▶ _本文_
========================================================================
朝は7時から食事だった。
大きな食堂で、一同に食事。
一人旅が多いらしく、会話もほとんど聞こえてこない。
大きな食堂で大勢の人達と静かに、そして黙々と食べる朝食。
監獄の朝食ってこんな感じかな・・・そんな気持ちがふと過ぎ去った。
一夜の宿を離れるべく、8時に外に出てみた。
初めての九州の朝は雨。そして、かなりの寒さだった。
雨具を着込み、白い滑りやすいコンクリートで出来た道をそろそろと下ると、そこは南へ下る国道だ。
温泉地別府だが、雨具を脱ぐのがわずらわしく感じ、結局温泉には入らないまま別府を後にした。
海を左手に見ながらバイクを走らせる。
黒い雲、常にパラパラと落ちてくる雨。
南国九州のイメージとはかけ離れた天気に、気持ちは沈む。
黒い海に打ち寄せる波。
体に当たる風は寒さを更に増している感じ。
昨日フェリーで同乗した方達から観光情報を貰っていたが、一路宮崎を目指すことにした。
南へ行けば暖かくなるかも・・・その一心で南下を早めたくなったのだ。
道は海沿い一本だ。
覆面パトカーの多さに驚く。
気持ちのいい道が続くが、スピードは抑え気味だ。
別府から出て直ぐ、交差点で並んだバイクとしばらく並走。
いつもの様に声を掛けると、向かう方面が同じ宮崎。
ホンダのVT250に乗る彼の排気音と、自分のバイクが奏でる排気音が心地よく感じる。
人通りが少ない国道は、またしても俺の物となった。
二人で昼食をとる事にした。
街道沿いの喫茶店。
注文をお願いすると、それぞれの旅情報の交換だ。
彼は藤崎さんと言った。
広島から来ていて、大学入試に失敗して家にいづらくて旅に出ていた。
境遇が似ていて、お互いに笑いあった。
今夜は野宿を予定していたが、この寒さに対応できるキャンプ道具ではないと判断。
再びユースに泊まる事にする。
その事をVTさんこと藤崎さんと話すと、彼もユースに泊まってみたいとの事。
わずか一泊分先輩の俺は、ユースって云々と、能書きまで言っていたりもする。
宮崎に入ると、少し暖かくなった。
雨具を脱ぐ為に休憩する。
ふと横を見ると電話ボックスがある。
家を出て何日目だろう・・・。
思い出しながら数えてみるとちょうど一週間。
一週間。
もっと長い時間旅をしている気がする。
まだ一週間なのか。
平日の今日なら、両親は家にいないだろう。
電話をしてみるか。
========================================================================
▶ _表示情報_
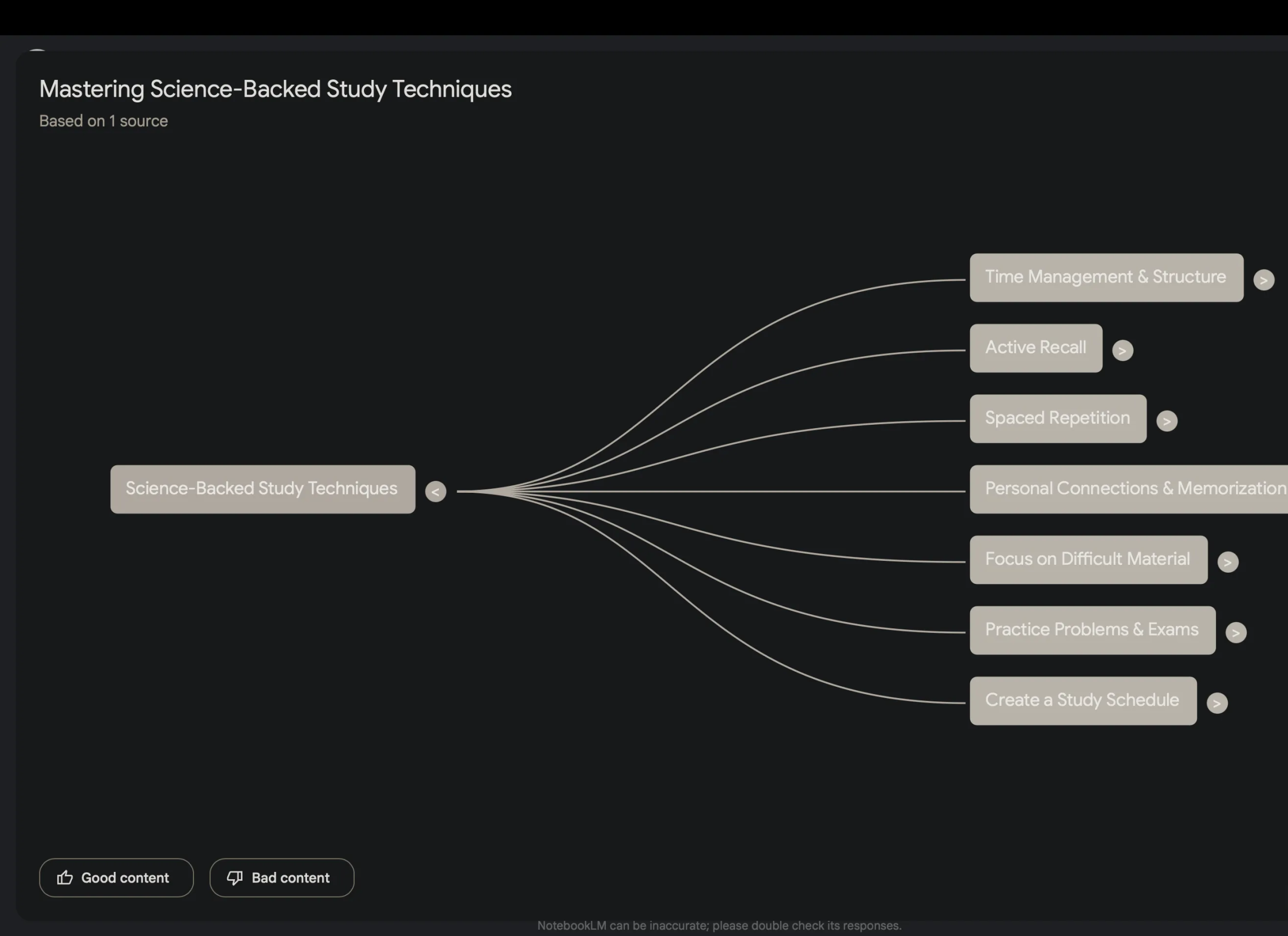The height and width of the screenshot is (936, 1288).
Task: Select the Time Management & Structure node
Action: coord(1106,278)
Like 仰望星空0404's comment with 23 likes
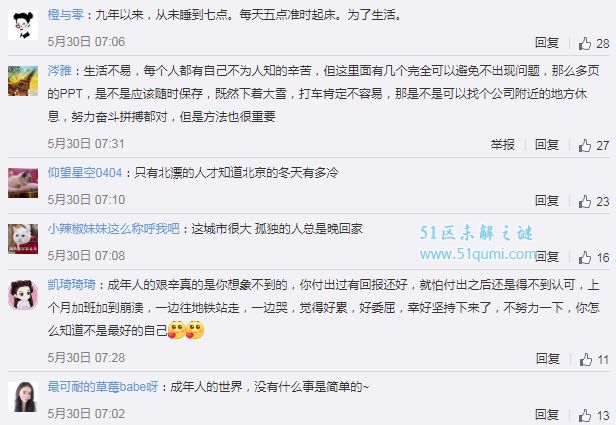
========================================================================
▶ _問題_
**a.** 次の(i)〜(iii)が九州のバイク旅の文章の内容と合うか、それぞれ「はい」か「いいえ」で答え、決め手となる文章中の語句を引用すること。(i) 朝食は8時から始まった。(ii) 別府では温泉に入らなかった。(iii) 藤崎さんは広島から来ていた。
**b.** 九州のバイク旅の文章にある「南へ行けば暖かくなるかも・・・その一心で南下を早めたくなったのだ。」を英語に訳すこと。
**c.** 九州のバイク旅の文章を、最後の文「電話をしてみるか。」の後から書き延ばすこと。

▶ _解答一覧_
**a.**
(i) いいえ:「朝は7時から食事だった。」
(ii) はい:「結局温泉には入らないまま別府を後にした。」
(iii) はい:「広島から来ていて」

**b.** Maybe it would get warmer if I went south... with that one thought alone, I wanted to hurry on southward.

**c.**
両親がいないと分かっていても、受話器を上げてお金を入れると喉が一気に渇いた。
短い呼び出し音の後に相手が受話器を上げた音がした。
応えた声は祖母のものだった。
“もしもし、俺だけど”
「どこにいるのっ!?」
場所と元気の旨を伝えると、祖母は電話口の向こうで泣いた。
帰って来いとは言われない。
祖母が言うのは、気をつけて旅をしろの一点。
泣きながら言う祖母の言葉を聞くと、こちらの胸も締め付けられた。
大丈夫だよ。大丈夫だよ。
それだけを繰り返し、短い電話は終わった。
暗い顔になっている自分を感じ、無理に明るい顔に戻す。
VTさんには見られたくないのだ。
夕方6時に目標の日南ユースに到着。
加入した方が良さそうとの判断もあり、ユース会員加入の手続きもする。
VTさんに、一泊だけの先輩の件がバレた。
二人で笑った。
日南ユースは暖かい雰囲気だった。
九州の最南端近くに位置するこのユースに泊まる人達は、旅人そろいだ。
バイク乗りをライダーと言うが、各旅人には愛称がある。
自転車乗りはチャリダー。
鉄道で旅するやつらはテッチャンと呼ばれた。
この夜泊まっていたのは10人前後。
部屋は4人部屋でこじんまりとしている。
おのずと全員あっと言う間に親しくなる。
ライダーは自分も含めて5人。
いずれも大学入試失敗組。
こうして見ると、このユースは哀愁を帯びて感じるから不思議。
みんなそれぞれのドロップアウト振りを笑いあった。
テッチャンは3人でこの日南ユースを目指して旅してきたとの事。
この夜12時を向かえると、国鉄からJRに会社名が変わる。
その瞬間を、本土最南端のこのユースで向かえる為に来たのだと言う。
変わってるなと笑ったら、あんな熱いエンジン抱えて走るライダーは信じられないと笑われた。
本当に楽しい夜となった。
旅人か・・・。
人生のドロップアウト組から、旅人に変わった。
この夜がそうなった。
心地よい一体感は、忘れられない感覚となるだろう。
つづく・・・。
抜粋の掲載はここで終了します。